My brother in law is a fire fighter and he claims that the Garrity disposable lights are very popular among firemen to attach to helmets. I can't imagine why though, seems like they would melt under extreme conditions and you'd have hot cheap Garrity goo burning down the side of your face.


----------



## MarkIAlbert (Nov 30, 2009)

KarstGhost said:


> My brother in law is a fire fighter and he claims that the Garrity disposable lights are very popular among firemen to attach to helmets. I can't imagine why though, seems like they would melt under extreme conditions and you'd have hot cheap Garrity goo burning down the side of your face.



Yup. Lot's of folks use the Garity - Cheap and disposable. I believe they are sold in 5-packs.

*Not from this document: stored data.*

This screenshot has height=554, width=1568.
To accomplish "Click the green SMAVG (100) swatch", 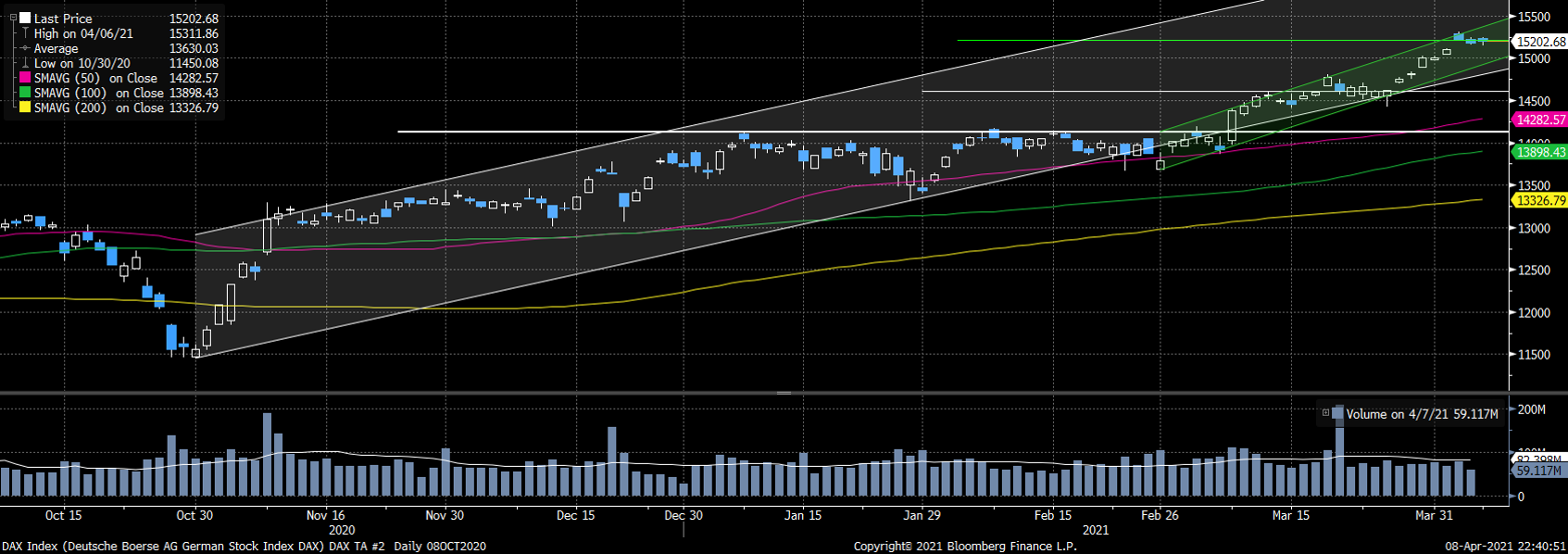I will tap(25, 93).
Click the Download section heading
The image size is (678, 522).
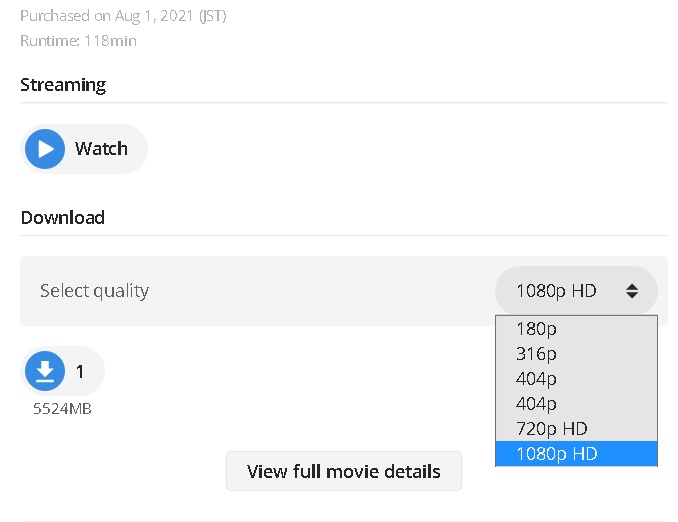63,218
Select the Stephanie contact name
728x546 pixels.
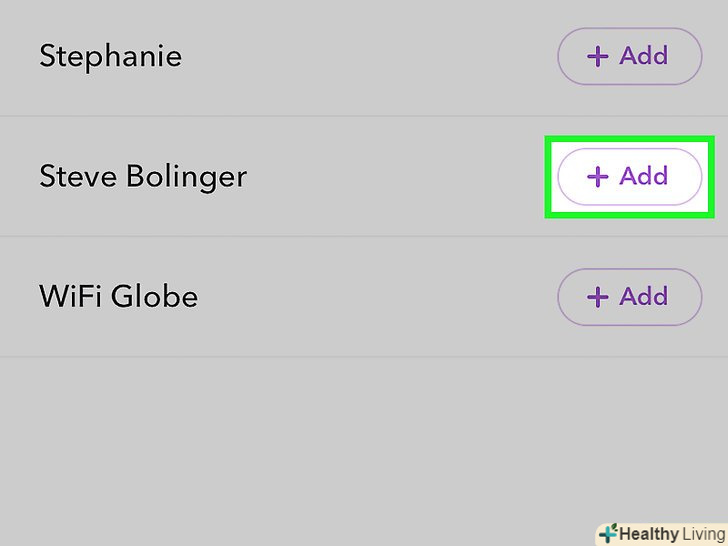(x=110, y=56)
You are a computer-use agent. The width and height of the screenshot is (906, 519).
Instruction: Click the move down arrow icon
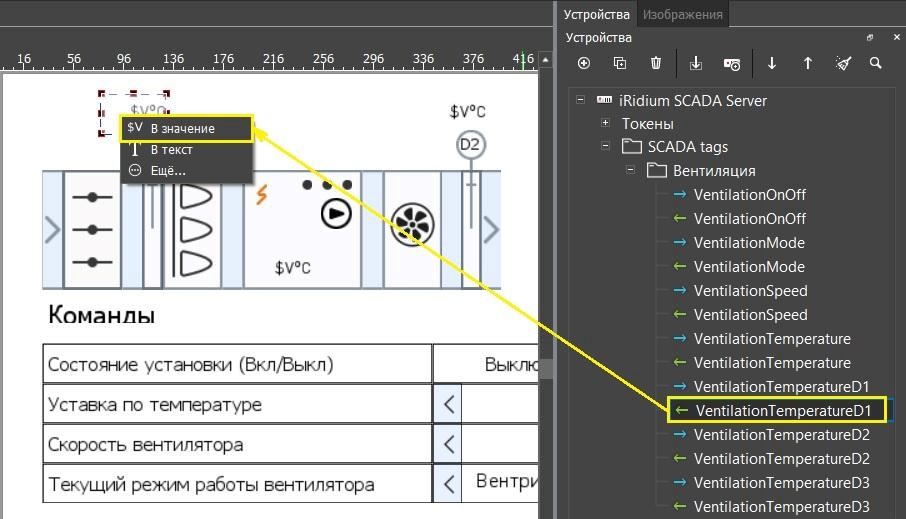[772, 63]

As to them melting, You'd have to pretty much have your head deep in the devil's tongue for that light to drip down your face. For the record - that's not a good thing; even fully suited up.

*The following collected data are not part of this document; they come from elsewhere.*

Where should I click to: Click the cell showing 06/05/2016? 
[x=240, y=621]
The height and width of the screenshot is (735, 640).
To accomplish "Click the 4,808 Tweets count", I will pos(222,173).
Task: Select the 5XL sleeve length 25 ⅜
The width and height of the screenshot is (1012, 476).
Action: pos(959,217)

More common is that the light gets disfigured and stops working. When that happens, you toss it out and pop in another.

Remember, most fire departments supply lights (like the Fire Vulcan) that are OSHA (et. al.) compliant. The (unapproved) Garity is typically purchased by (underpaid) firefighters with their own money.


----------



## Kraeken (Dec 4, 2009)

Those Garrity lights used to be extremely popular, but I don't see them around here too much anymore. They do melt easily, and its also not uncommon for a guy to have one on his helmet for years, and not realize it doesn't work anymore.

Firemen are cheap, and usually not flashaholics! We often buy whatever is on sale at the hardware store.


----------



## MarkIAlbert (Dec 4, 2009)

Kraeken said:


> Those Garrity lights used to be extremely popular, but I don't see them around here too much anymore. They do melt easily, and its also not uncommon for a guy to have one on his helmet for years, and not realize it doesn't work anymore.
> 
> Firemen are cheap, and usually not flashaholics! We often buy whatever is on sale at the hardware store.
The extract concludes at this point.